Instructions for the task - Below are the records; print them all without any alteration.

Saved entries:
================================
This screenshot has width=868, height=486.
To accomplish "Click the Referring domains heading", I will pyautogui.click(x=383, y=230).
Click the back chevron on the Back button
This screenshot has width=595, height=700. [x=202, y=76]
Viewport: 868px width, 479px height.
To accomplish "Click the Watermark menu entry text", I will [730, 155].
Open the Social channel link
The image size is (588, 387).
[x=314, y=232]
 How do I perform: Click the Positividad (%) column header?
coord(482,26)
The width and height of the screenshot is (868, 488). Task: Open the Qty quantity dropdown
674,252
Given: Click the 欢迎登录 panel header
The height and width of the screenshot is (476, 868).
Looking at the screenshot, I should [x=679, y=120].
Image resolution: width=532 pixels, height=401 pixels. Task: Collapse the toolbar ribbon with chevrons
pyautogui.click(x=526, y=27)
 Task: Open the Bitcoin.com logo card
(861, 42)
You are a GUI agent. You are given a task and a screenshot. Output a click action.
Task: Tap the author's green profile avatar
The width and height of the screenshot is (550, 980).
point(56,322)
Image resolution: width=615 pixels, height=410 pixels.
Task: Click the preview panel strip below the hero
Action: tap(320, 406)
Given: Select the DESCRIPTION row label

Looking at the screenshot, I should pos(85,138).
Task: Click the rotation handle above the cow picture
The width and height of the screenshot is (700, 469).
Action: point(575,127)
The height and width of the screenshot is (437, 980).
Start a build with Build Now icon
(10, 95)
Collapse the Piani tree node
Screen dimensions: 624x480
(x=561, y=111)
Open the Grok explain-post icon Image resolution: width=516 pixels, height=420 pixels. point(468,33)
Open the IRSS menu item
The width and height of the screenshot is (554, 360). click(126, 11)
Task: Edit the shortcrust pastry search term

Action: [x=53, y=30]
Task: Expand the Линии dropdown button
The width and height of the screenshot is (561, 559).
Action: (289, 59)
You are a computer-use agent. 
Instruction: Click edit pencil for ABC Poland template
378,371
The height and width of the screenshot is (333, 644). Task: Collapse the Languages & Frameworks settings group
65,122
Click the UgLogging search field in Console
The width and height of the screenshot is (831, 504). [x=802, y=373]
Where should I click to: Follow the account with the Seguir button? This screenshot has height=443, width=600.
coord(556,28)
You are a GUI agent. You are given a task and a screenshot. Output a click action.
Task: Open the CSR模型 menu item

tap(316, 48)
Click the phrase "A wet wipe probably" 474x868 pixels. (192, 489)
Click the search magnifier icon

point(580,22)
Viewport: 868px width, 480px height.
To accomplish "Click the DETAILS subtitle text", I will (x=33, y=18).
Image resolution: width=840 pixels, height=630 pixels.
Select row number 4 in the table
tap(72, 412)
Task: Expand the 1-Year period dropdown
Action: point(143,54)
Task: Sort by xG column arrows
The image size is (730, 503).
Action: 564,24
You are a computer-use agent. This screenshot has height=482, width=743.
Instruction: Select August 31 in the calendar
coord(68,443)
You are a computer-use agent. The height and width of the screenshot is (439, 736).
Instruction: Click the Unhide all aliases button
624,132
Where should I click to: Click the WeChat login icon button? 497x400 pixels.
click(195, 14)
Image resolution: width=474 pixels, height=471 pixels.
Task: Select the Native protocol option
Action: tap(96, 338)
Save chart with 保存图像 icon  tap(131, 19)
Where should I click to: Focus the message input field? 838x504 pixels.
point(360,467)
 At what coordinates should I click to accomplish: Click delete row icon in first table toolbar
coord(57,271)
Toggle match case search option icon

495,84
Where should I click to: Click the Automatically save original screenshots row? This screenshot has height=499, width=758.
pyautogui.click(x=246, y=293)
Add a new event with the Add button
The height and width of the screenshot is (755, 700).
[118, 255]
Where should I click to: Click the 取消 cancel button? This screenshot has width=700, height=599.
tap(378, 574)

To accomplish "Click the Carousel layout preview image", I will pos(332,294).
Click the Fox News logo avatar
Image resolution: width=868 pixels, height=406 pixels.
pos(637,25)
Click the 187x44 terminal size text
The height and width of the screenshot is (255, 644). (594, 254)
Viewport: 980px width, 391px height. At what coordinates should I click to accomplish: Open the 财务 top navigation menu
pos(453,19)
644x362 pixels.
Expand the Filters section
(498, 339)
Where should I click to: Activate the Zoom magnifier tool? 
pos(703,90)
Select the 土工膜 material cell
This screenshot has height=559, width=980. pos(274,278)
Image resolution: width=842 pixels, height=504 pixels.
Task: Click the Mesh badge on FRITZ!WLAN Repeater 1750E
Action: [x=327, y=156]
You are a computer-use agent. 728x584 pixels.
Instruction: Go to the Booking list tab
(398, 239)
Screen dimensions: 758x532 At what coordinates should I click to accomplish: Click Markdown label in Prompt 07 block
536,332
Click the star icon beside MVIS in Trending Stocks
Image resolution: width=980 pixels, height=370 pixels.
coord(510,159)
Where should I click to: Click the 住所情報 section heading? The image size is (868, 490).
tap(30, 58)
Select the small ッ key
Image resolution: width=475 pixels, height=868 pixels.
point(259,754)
================================
Final answer -
This screenshot has width=868, height=486.
To accomplish "Click the Referring domains heading", I will pyautogui.click(x=383, y=230).
Click the back chevron on the Back button
This screenshot has width=595, height=700. [x=202, y=76]
Viewport: 868px width, 479px height.
To accomplish "Click the Watermark menu entry text", I will [730, 155].
Open the Social channel link
The image size is (588, 387).
[x=314, y=232]
 How do I perform: Click the Positividad (%) column header?
coord(482,26)
The width and height of the screenshot is (868, 488). Task: Open the Qty quantity dropdown
674,252
Given: Click the 欢迎登录 panel header
The height and width of the screenshot is (476, 868).
Looking at the screenshot, I should [x=679, y=120].
Image resolution: width=532 pixels, height=401 pixels. Task: Collapse the toolbar ribbon with chevrons
pyautogui.click(x=526, y=27)
 Task: Open the Bitcoin.com logo card
(861, 42)
You are a GUI agent. You are given a task and a screenshot. Output a click action.
Task: Tap the author's green profile avatar
The width and height of the screenshot is (550, 980).
point(56,322)
Image resolution: width=615 pixels, height=410 pixels.
Task: Click the preview panel strip below the hero
Action: tap(320, 406)
Given: Select the DESCRIPTION row label

Looking at the screenshot, I should pos(85,138).
Task: Click the rotation handle above the cow picture
The width and height of the screenshot is (700, 469).
Action: point(575,127)
The height and width of the screenshot is (437, 980).
Start a build with Build Now icon
(10, 95)
Collapse the Piani tree node
Screen dimensions: 624x480
(x=561, y=111)
Open the Grok explain-post icon Image resolution: width=516 pixels, height=420 pixels. point(468,33)
Open the IRSS menu item
The width and height of the screenshot is (554, 360). click(126, 11)
Task: Edit the shortcrust pastry search term

Action: [x=53, y=30]
Task: Expand the Линии dropdown button
The width and height of the screenshot is (561, 559).
Action: (289, 59)
You are a computer-use agent. 
Instruction: Click edit pencil for ABC Poland template
378,371
The height and width of the screenshot is (333, 644). Task: Collapse the Languages & Frameworks settings group
65,122
Click the UgLogging search field in Console
The width and height of the screenshot is (831, 504). [x=802, y=373]
Where should I click to: Follow the account with the Seguir button? This screenshot has height=443, width=600.
coord(556,28)
You are a GUI agent. You are given a task and a screenshot. Output a click action.
Task: Open the CSR模型 menu item

tap(316, 48)
Click the phrase "A wet wipe probably" 474x868 pixels. (192, 489)
Click the search magnifier icon

point(580,22)
Viewport: 868px width, 480px height.
To accomplish "Click the DETAILS subtitle text", I will (x=33, y=18).
Image resolution: width=840 pixels, height=630 pixels.
Select row number 4 in the table
tap(72, 412)
Task: Expand the 1-Year period dropdown
Action: point(143,54)
Task: Sort by xG column arrows
The image size is (730, 503).
Action: 564,24
You are a computer-use agent. This screenshot has height=482, width=743.
Instruction: Select August 31 in the calendar
coord(68,443)
You are a computer-use agent. The height and width of the screenshot is (439, 736).
Instruction: Click the Unhide all aliases button
624,132
Where should I click to: Click the WeChat login icon button? 497x400 pixels.
click(195, 14)
Image resolution: width=474 pixels, height=471 pixels.
Task: Select the Native protocol option
Action: tap(96, 338)
Save chart with 保存图像 icon  tap(131, 19)
Where should I click to: Focus the message input field? 838x504 pixels.
point(360,467)
 At what coordinates should I click to accomplish: Click delete row icon in first table toolbar
coord(57,271)
Toggle match case search option icon

495,84
Where should I click to: Click the Automatically save original screenshots row? This screenshot has height=499, width=758.
pyautogui.click(x=246, y=293)
Add a new event with the Add button
The height and width of the screenshot is (755, 700).
[118, 255]
Where should I click to: Click the 取消 cancel button? This screenshot has width=700, height=599.
tap(378, 574)

To accomplish "Click the Carousel layout preview image", I will pos(332,294).
Click the Fox News logo avatar
Image resolution: width=868 pixels, height=406 pixels.
pos(637,25)
Click the 187x44 terminal size text
The height and width of the screenshot is (255, 644). (594, 254)
Viewport: 980px width, 391px height. At what coordinates should I click to accomplish: Open the 财务 top navigation menu
pos(453,19)
644x362 pixels.
Expand the Filters section
(498, 339)
Where should I click to: Activate the Zoom magnifier tool? 
pos(703,90)
Select the 土工膜 material cell
This screenshot has height=559, width=980. pos(274,278)
Image resolution: width=842 pixels, height=504 pixels.
Task: Click the Mesh badge on FRITZ!WLAN Repeater 1750E
Action: [x=327, y=156]
You are a computer-use agent. 728x584 pixels.
Instruction: Go to the Booking list tab
(398, 239)
Screen dimensions: 758x532 At what coordinates should I click to accomplish: Click Markdown label in Prompt 07 block
536,332
Click the star icon beside MVIS in Trending Stocks
Image resolution: width=980 pixels, height=370 pixels.
coord(510,159)
Where should I click to: Click the 住所情報 section heading? The image size is (868, 490).
tap(30, 58)
Select the small ッ key
Image resolution: width=475 pixels, height=868 pixels.
point(259,754)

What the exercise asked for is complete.